Why some age groups get really sick
The results provide a functional explanation for a pattern that had vexed epidemiologists for a long time: Why are certain age groups more likely than others to suffer serious or even fatal complications from an infection with novel influenza strains?
“All sorts of possibilities have been put forth,” Worobey says, “and here my colleagues from UCLA and I present a strong result showing that whatever other minor factors are at play, there is one really major one, and that is—surprise, surprise—we’re not a completely blank slate when it comes to how susceptible we are to these emerging flu viruses.
“Even if we’ve never been exposed to H5 or H7 viruses, we have some kick-ass protection against one or the other.”
All 18 subtypes of influenza A virus hemagglutinin circulate in non-human hosts, primarily birds. But only three—H1, H2, and H3—have circulated in humans over the last century. Until now, there has been no way to predict which of the 18 subtypes might cause the next flu pandemic by successfully jumping from animals, and which age groups would be most at risk if this happened.
The new study provides insights on both counts by revealing that immunological cross-protection appears to exist within each major branch of the evolutionary tree of influenza A. One branch includes human H1 and H2 viruses as well as avian H5, while the other includes human H3 and avian H7.
In the lollipop analogy, people born before the late 1960s were exposed to “blue lollipop” influenza as children (H1 or H2). The researchers found that these older groups rarely succumb to avian H5N1—which shares a “blue” hemagglutinin—but often die from “orange” H7N9. People born after the late 1960s and exposed to “orange lollipop” influenza as children (H3) show the mirror-image pattern: They are protected from H7N9 but suffer severe disease and death when exposed to H5 viruses mismatched to their childhood exposure.
Based on previous work, Worobey thinks that a similar process may explain the unusual mortality patterns caused by the 1918 flu pandemic, which was more deadly among young adults.
“When I was finishing up that work and looking at the age patterns, I noticed something interesting,” he says. “Those young adults were killed by an H1 virus, and from blood analyzed many decades later there is a pretty strong indication that those individuals had been exposed to a mismatched H3 as children and were therefore not protected against H1.

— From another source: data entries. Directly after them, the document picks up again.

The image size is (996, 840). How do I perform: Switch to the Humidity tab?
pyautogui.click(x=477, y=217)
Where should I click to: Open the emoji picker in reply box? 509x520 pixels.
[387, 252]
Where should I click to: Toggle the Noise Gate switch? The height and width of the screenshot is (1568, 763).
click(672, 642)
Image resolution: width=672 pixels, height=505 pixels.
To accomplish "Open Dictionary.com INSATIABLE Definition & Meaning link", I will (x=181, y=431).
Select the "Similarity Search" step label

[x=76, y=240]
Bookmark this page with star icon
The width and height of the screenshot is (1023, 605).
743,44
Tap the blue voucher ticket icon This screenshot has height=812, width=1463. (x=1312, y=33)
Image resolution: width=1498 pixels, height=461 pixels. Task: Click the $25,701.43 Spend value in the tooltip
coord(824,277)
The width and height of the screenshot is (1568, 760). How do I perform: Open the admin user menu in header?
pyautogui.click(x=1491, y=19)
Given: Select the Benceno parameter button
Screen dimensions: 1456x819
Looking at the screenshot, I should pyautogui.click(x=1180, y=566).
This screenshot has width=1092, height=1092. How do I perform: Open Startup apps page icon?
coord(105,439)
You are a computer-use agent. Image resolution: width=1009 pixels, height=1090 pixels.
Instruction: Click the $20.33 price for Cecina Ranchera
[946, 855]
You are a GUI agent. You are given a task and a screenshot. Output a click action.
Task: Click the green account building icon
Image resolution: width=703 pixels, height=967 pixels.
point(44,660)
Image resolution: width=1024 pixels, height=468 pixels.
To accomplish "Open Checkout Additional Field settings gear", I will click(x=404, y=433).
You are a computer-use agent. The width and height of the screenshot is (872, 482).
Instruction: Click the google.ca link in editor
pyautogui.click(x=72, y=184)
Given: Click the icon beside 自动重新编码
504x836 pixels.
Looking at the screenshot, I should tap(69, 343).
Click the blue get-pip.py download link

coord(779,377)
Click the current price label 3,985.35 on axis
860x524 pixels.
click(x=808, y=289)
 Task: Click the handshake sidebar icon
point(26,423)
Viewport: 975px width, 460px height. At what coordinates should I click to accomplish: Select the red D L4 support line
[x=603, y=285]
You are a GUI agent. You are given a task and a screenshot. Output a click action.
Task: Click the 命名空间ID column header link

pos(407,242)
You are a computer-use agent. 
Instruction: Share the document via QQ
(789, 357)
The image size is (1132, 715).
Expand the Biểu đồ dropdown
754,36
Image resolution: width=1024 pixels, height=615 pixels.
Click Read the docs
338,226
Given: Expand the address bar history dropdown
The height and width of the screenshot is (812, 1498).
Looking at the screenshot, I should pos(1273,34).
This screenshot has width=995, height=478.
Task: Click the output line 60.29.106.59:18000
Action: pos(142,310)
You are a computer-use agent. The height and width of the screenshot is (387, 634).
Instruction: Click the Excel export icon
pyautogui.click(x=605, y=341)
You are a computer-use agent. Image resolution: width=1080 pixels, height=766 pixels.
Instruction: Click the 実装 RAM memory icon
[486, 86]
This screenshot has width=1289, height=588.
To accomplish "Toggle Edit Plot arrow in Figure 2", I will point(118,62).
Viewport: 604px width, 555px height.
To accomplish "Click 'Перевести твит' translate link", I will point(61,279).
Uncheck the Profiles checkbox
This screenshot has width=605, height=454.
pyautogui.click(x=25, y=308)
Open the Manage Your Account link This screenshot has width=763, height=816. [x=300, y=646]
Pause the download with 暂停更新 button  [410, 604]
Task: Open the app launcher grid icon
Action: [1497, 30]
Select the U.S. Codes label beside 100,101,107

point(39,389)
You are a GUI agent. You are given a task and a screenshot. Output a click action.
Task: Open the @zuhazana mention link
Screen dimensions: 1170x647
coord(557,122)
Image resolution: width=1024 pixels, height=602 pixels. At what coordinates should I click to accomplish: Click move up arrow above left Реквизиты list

“The fact that we are seeing exactly the same pattern with current H5N1 and H7N9 cases suggests that the same fundamental processes may govern both the historic 1918 pandemic and today’s contenders for the next big flu pandemic.”
What this means for vaccines
In their latest paper, Worobey and coauthors not only show that there is a 75 percent protection rate against severe disease and 80 percent protection rate against death if patients had been exposed to a matched virus as children, but also that one can take that information and make predictions about H5N1, H7N9 and other potential causes of future pandemics.
“If either of these viruses were to successfully jump from birds into humans, we now know something about the age groups that they would be hit the hardest,” Worobey says, adding that efforts to develop a universal flu vaccine hinge on such insights because “such a vaccine would likely target the same conserved protein motifs on the virus surface that underlie this age-specific pattern.”
Based on these findings, Worobey says future research should try to elucidate the exact mechanism underlying the immunological imprinting and finding out possible ways to modify it with a vaccine.
“In a way it’s a good-news, bad-news story,” he says. “It’s good news in the sense that we can now see the factor that really explains a big part of the story: Your first infection sets you up for either success or failure in a huge way, even against ‘novel’ flu strains.
“The bad news is the very same imprinting that provides such great protection may be difficult to alter with vaccines: A good universal vaccine should provide protection where you lack it most, but the epidemiological data suggest we may be locked into strong protection against just half of the family tree of flu strains.”